Данная процедура предназначена для получения множества копий индивидуальных рекомбинантных молекул ДНК. Наиболее часто используемый вариант - трансформация клеток, обработанных хлоридом кальция. Обработка клеток СаС1 2 способствует более эффективному проникновению молекул ДНК из среды в клетки. Как правило, частота трансформации кольцевыми молекулами на несколько порядков выше, чем линейными. В случае трансформации клеток E.coli штамм НВ101 плазмидой pBR322 нормальная частота составляет 10⁵-10⁷ трансформантов на 1 мкг ДНК интактной плазмиды.

Очищенную лигированную смесь охладите на льду и добавьте 200 мкл компетентных клеток, инкубируйте препарат 30 мин на льду. Далее прогрейте его в водяном термостате при 42⁰С в течение 3 мин, центрифугируйте в настольной центрифуге 15-20 с и тщательно отберите супернатант. К осадку клеток добавьте 1 мл среды LB и инкубируйте при 37⁰С на качалке 40-60 мин. Клетки осадите центрифугированием и перенесите на селективную среду (твердая среда LB или среда McConkey с конечной концентрацией 100 мкг/мл ампициллина).

Для селекции полученных колоний используют: в случае LB - бело-голубую селекцию (на поверхность среды наносят 25 мкл IPTG (исходная концентрация 20 мг/мл) и 25 мкл X-Gal (20 мг/мл). Если использовать среду McConkey, то клетки наносят прямо на твердую среду.
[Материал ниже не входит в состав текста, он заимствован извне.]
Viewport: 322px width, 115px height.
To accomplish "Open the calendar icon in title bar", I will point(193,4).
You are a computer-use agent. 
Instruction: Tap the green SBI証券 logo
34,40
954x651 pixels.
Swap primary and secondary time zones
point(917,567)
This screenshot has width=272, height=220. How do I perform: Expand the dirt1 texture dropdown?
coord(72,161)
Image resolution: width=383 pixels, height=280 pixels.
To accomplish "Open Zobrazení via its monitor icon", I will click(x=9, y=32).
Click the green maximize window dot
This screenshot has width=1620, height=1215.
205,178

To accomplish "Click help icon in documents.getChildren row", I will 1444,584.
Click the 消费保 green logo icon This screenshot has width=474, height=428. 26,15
Электропорация клеток Escherichia coli

Очищенную лигированую смесь охладите на льду и добавьте к 100 мкл компетентных клеток для электропорации, инкубируйте 5 мин на льду, после чего поместите в кювету для электорпорации. Электропорацию проводите при 2,5 В на электропораторе. После пропускания тока к клеткам немедленно добавьте 1 мл нагретой до 37°С LB и поместите на качалку на 37°С на 45-60 мин для начала экспрессии гена устойчивости к ампициллину.

Клетки осадите центрифугированием и перенесите на селективную среду (твердую LB или среду McConkey с конечной концентрацией 100 мкг/мл ампициллина).

Идентификация клонов методом ПЦР с колоний

При клонировании ПЦР-продуктов идентификацию нужных клонов можно проводить с использованием метода ПЦР с колоний. Для этого готовится всё, как в обычном варианте ПЦР, за исключением ДНК. Вместо препарата ДНК вносится фрагмент колонии, который отбирается с поверхности агара с помощью стерильной зубочистки или стерильным наконечником для автоматической пипетки. Режим ПЦР должен соответствовать режиму получения соответствующего ПЦР-продукта.